To be totally correct, nothing is "illegal" on the Internet except those laws that apply internationally to all countries, but those laws do not apply to individuals and companies — only governments.

The Internet is an international network instead has a different model of administration, where the stakeholders — network operators (ISPs, universities, companies), system administrators, network engineers, website owners, web developers, users all alike have say in how the net is run. This is why it's important for everyone, including everyone on this site to speak on strong issues and to collaborate as to protect principles that makes the Internet what it is. To protect this bottom-up administration of the network.

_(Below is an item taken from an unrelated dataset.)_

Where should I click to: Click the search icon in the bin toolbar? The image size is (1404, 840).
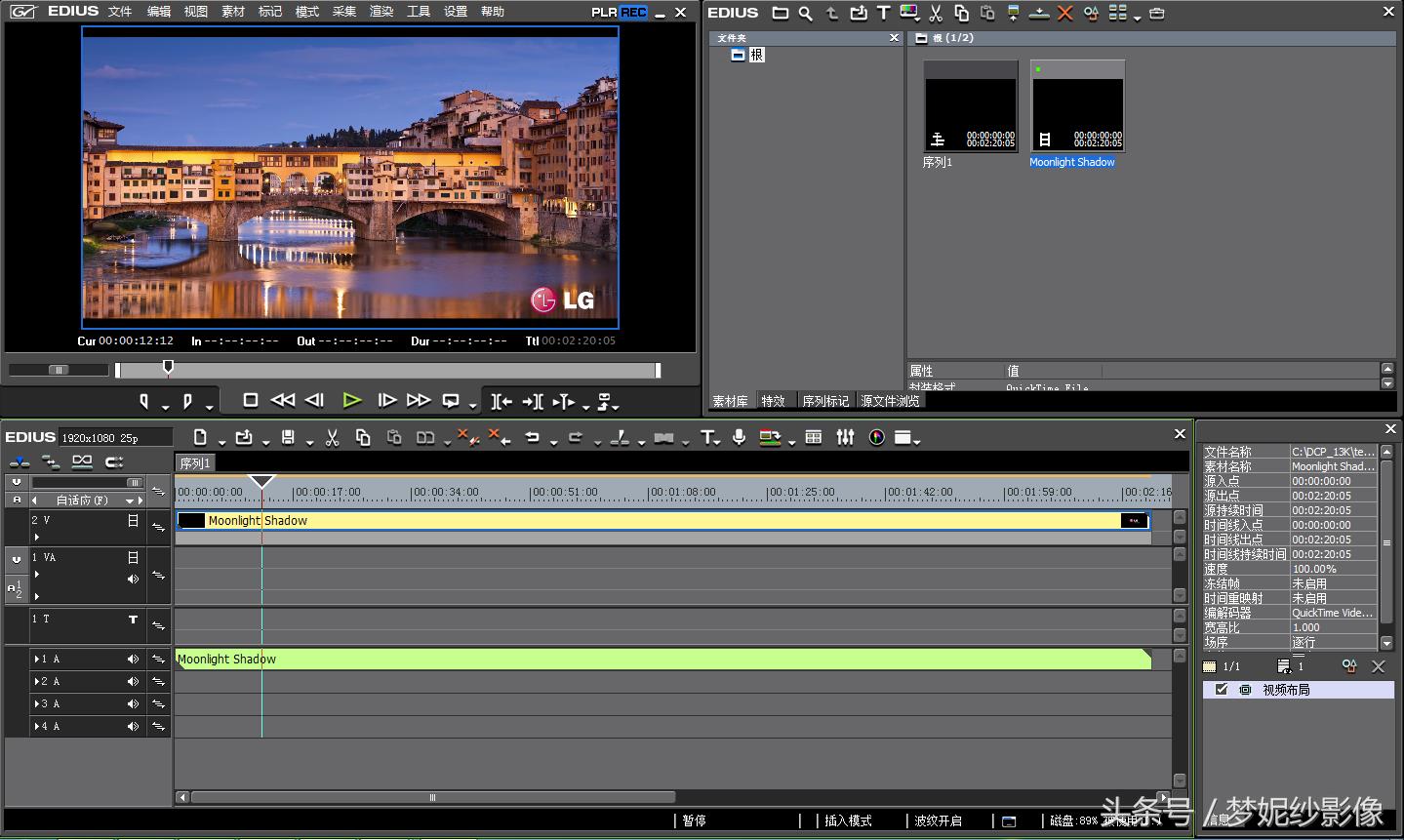(805, 13)
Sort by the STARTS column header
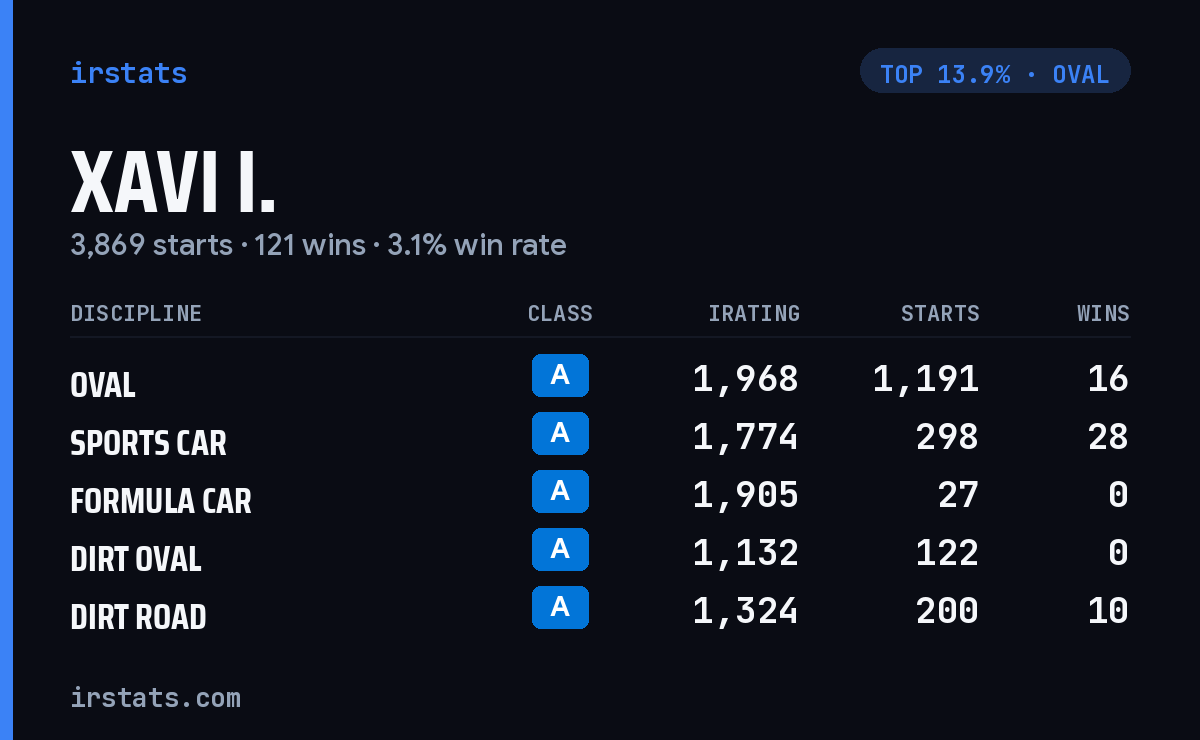 (940, 313)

The Internet is operated on the principle of standards, these standards are sometimes informal, some are formal but all in all they are standards that interested stakeholders have decided so. In order to change the Internet, you need to convince people.

If something goes against the general consensus, it is filtered, worked around or routed around. This is why governmental censorship is generally ineffective to the global network. The network on all levels deems this censorship a fault and routes around it. If someone transmits spam or phishing links stakeholders like mailserver operators and website operators proceed to filter out that. If advertisements are becoming overbearing and abusive, users simply refuse to have their computers request them. If there's route hijacking going on the perpetrator network is removed from the network until they stop. The Internet has millions.. billions of eyes on it at any one moment.

This is why the Internet was able so strongly to go up against SOPA/PIPA, because those bills produced by the US Government were deemed against the consensus of the network and thus couldn't be made standard.

In regards to false advertisement and bad marketing, the Internet is through discussions like this very thread is collaborating and asking the right questions, starting the standardization process to decern "what is good" and "what is bad" — a discussion that is far overdue.

As to my own perspective, I think we need to keep the Internet as open as possible, as such legislation in any country will not do that, only standardization and information about these issues and a course of action to act to bring rectification. We as netizens need to hold advertisement networks to account, to call them out on their lack of action, to name and shame if we need be. But we have to be careful too, not to bring about witch-hunts, that's not constructive. We need to keep pressure against the ad networks and publishers who engage in bad ads.

We need to bring the ad networks out from behind the websites they advertise on.